Taking classical limit question (statistical mechanics )

[binbagsss]

1. Homework Statement

Question attached.

I am looking at the second line limit $\beta (h/2\pi) \omega << 1$

2. Homework Equations

above

3. The Attempt at a Solution

Q1)In general in an expansion we neglect terms when we expand about some the variable taking small values of the function because the other terms are so small and so we get a good approximation from e.g first order terms. so in this case i see in the exponential expansion we have gone up to $O(x=\beta (h/2\pi) \omega )$ and the '1s' have cancelled. However, to me this makes sense if we were looking at $\exp^{x}$ but instead we are looking at $e^{-x}$ and when we raise to a negative exponent between $0 < x <1$ this is large, so why do we expand out?

for e.g i the log term in the 2nd term must be tending $\to -\infty$ and I thought this is the reason we don't expand it out? or why do we not expand it out, I know in general you can't expand out $\log (0)$ and it seems like we have a limiting case of this, but..thanks

 

[Dick]

1. Homework Statement

Question attached.

View attachment 222448

I am looking at the second line limit $\beta (h/2\pi) \omega << 1$

2. Homework Equations

above

3. The Attempt at a Solution

Q1)In general in an expansion we neglect terms when we expand about some the variable taking small values of the function because the other terms are so small and so we get a good approximation from e.g first order terms. so in this case i see in the exponential expansion we have gone up to $O(x=\beta (h/2\pi) \omega )$ and the '1s' have cancelled. However, to me this makes sense if we were looking at $\exp^{x}$ but instead we are looking at $e^{-x}$ and when we raise to a negative exponent between $0 < x <1$ this is large, so why do we expand out?

for e.g i the log term in the 2nd term must be tending $\to -\infty$ and I thought this is the reason we don't expand it out? or why do we not expand it out, I know in general you can't expand out $\log (0)$ and it seems like we have a limiting case of this, but..thanks

I don't see what you are worried about. If $|x| << 1$ then $e^x \approx 1+x$. It doesn't matter whether $x$ is positive or negative. And, of course, you can't Taylor expand $\log$ around $0$.

 

[binbagsss]

I don't see what you are worried about. If $|x| << 1$ then $e^x \approx 1+x$. It doesn't matter whether $x$ is positive or negative. And, of course, you can't Taylor expand $\log$ around $0$.
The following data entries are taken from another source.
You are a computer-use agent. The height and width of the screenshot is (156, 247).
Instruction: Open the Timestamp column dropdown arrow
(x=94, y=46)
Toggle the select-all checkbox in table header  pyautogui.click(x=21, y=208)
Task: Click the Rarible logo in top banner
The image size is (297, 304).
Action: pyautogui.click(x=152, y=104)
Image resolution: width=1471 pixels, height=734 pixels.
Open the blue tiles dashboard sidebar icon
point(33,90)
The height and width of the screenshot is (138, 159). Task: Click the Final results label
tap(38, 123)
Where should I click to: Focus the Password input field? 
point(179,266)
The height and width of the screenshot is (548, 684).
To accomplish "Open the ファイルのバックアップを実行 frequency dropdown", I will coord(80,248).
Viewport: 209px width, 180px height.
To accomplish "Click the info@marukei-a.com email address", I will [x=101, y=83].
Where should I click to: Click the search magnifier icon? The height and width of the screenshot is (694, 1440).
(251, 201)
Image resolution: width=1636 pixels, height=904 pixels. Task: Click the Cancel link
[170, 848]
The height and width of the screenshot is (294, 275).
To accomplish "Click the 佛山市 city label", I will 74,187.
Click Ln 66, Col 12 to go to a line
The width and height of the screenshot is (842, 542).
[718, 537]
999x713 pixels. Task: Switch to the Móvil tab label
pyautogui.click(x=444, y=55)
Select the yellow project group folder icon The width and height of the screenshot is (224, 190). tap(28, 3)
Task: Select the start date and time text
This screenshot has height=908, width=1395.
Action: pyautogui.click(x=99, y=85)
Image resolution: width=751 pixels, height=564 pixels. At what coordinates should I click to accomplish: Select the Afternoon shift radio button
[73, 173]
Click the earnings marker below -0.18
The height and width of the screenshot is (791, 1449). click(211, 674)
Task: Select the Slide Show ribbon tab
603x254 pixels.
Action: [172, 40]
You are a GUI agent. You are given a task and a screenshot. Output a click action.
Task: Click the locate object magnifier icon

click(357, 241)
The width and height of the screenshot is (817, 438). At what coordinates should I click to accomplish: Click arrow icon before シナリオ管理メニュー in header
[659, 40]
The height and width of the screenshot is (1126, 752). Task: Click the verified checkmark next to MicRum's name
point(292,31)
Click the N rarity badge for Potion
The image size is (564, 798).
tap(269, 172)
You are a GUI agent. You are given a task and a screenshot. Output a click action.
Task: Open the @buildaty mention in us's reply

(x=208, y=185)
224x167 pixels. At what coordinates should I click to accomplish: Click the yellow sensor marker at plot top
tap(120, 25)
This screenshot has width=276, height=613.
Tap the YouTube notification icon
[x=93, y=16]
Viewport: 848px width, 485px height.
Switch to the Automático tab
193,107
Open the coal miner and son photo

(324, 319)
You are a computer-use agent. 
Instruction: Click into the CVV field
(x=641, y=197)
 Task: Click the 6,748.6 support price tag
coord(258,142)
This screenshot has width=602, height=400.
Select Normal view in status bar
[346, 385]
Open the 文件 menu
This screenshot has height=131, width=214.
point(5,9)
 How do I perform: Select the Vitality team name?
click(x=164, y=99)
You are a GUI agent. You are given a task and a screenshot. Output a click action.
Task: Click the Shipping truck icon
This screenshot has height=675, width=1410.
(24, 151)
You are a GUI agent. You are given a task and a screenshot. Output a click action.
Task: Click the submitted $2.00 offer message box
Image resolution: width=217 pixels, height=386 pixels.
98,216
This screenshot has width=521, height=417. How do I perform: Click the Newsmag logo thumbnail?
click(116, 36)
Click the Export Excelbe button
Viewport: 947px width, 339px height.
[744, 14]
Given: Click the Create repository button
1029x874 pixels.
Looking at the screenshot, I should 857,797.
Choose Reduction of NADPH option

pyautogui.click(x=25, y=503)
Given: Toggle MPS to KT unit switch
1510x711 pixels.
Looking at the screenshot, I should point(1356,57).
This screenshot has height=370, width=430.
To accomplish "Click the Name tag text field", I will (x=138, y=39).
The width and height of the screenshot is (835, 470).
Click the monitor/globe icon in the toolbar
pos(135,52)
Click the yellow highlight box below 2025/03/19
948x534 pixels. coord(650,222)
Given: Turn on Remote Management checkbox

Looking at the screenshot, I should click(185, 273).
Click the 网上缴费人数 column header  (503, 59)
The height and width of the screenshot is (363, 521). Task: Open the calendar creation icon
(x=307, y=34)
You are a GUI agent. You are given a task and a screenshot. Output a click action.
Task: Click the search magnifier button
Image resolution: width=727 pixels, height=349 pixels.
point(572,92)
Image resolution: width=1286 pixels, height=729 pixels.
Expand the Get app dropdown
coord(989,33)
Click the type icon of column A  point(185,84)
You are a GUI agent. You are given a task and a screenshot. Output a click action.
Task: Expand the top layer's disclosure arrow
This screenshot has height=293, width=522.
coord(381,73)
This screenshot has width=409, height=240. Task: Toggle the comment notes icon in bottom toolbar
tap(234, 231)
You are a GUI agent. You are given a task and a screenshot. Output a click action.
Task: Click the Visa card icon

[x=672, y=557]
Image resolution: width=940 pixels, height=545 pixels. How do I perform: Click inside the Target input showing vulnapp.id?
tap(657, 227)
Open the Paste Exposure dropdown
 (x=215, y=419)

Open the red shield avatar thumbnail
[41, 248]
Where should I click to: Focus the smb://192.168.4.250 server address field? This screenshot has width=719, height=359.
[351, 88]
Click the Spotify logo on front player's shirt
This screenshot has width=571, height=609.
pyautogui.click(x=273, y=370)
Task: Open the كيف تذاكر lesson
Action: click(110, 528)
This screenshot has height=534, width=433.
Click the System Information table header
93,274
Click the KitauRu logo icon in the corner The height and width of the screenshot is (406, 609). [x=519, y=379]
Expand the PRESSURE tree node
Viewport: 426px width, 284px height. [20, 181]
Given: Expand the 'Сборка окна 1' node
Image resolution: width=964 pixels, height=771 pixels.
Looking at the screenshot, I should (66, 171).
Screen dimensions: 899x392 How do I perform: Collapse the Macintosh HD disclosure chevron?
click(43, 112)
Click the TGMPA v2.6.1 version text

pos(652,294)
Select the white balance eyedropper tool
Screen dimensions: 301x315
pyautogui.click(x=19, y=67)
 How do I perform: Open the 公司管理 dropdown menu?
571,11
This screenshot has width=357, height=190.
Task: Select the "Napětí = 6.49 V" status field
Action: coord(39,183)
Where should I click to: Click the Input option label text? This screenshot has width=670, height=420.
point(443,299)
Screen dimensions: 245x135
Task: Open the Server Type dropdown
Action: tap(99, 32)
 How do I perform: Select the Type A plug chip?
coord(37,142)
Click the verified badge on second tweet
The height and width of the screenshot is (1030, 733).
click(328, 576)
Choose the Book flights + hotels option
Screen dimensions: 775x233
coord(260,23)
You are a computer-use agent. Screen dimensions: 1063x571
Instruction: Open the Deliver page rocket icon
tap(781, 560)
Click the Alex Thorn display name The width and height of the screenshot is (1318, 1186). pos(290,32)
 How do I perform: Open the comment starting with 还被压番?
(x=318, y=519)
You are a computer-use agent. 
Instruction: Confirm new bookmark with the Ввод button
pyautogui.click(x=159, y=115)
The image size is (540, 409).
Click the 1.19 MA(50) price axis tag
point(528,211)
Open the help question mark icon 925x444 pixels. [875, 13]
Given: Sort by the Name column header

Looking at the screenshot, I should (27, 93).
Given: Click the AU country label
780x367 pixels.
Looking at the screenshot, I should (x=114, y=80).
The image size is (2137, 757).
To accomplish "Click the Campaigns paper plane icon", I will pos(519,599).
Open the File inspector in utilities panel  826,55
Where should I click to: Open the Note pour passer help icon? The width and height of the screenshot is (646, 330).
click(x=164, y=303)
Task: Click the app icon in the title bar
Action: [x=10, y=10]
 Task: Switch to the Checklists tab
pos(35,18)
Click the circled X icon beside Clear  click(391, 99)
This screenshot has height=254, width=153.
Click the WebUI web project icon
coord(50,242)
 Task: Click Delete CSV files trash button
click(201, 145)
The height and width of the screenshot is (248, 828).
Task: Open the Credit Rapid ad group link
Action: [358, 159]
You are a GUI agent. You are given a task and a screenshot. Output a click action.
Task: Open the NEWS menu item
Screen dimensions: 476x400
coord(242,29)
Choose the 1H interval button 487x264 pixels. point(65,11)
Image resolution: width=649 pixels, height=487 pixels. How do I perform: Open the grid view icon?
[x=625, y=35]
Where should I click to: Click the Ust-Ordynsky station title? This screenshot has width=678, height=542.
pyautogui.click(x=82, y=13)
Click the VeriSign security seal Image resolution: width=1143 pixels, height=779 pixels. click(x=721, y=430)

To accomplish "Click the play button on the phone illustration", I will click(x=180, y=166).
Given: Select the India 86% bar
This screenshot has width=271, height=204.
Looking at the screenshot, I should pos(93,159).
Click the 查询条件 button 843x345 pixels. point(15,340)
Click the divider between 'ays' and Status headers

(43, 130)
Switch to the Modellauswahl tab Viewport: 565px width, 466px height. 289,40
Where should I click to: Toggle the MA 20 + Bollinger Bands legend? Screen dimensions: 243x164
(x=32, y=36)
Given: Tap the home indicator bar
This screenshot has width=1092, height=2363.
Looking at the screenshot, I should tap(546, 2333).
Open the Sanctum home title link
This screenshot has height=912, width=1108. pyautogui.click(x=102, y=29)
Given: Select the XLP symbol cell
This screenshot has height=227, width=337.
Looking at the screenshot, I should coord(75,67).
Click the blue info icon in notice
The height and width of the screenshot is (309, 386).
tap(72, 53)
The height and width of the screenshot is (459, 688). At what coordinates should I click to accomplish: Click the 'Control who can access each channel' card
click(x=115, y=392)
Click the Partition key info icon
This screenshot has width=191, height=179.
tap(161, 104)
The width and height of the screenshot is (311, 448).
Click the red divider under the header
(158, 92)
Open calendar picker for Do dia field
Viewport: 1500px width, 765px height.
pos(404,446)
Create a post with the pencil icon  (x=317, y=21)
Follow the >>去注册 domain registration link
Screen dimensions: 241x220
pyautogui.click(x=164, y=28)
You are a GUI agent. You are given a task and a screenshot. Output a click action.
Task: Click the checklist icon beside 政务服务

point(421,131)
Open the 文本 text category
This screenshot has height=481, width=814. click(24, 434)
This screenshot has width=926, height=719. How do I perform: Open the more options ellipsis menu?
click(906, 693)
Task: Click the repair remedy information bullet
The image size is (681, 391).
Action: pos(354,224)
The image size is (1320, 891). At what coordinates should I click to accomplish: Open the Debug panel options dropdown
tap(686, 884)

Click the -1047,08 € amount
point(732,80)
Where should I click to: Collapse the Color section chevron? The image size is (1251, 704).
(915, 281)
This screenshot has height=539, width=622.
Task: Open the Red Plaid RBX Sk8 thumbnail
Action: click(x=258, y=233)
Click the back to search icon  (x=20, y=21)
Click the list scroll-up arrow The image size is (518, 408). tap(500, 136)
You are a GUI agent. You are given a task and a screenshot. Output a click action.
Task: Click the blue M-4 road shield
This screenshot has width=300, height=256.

No I don't understand because $e^{-x}$ for $x<<1$ is large, and so by neglecting any term you are neglecting a significant contribution? (whereas for $e^x$ ofc you are not neglecting a significant contribution but smaller terms which makes complete sense)..

 

[mjc123]

No, for x << 1 , e^-x ≈ 1-x
Do you really think e^0.001 and e^-0.001 are very different?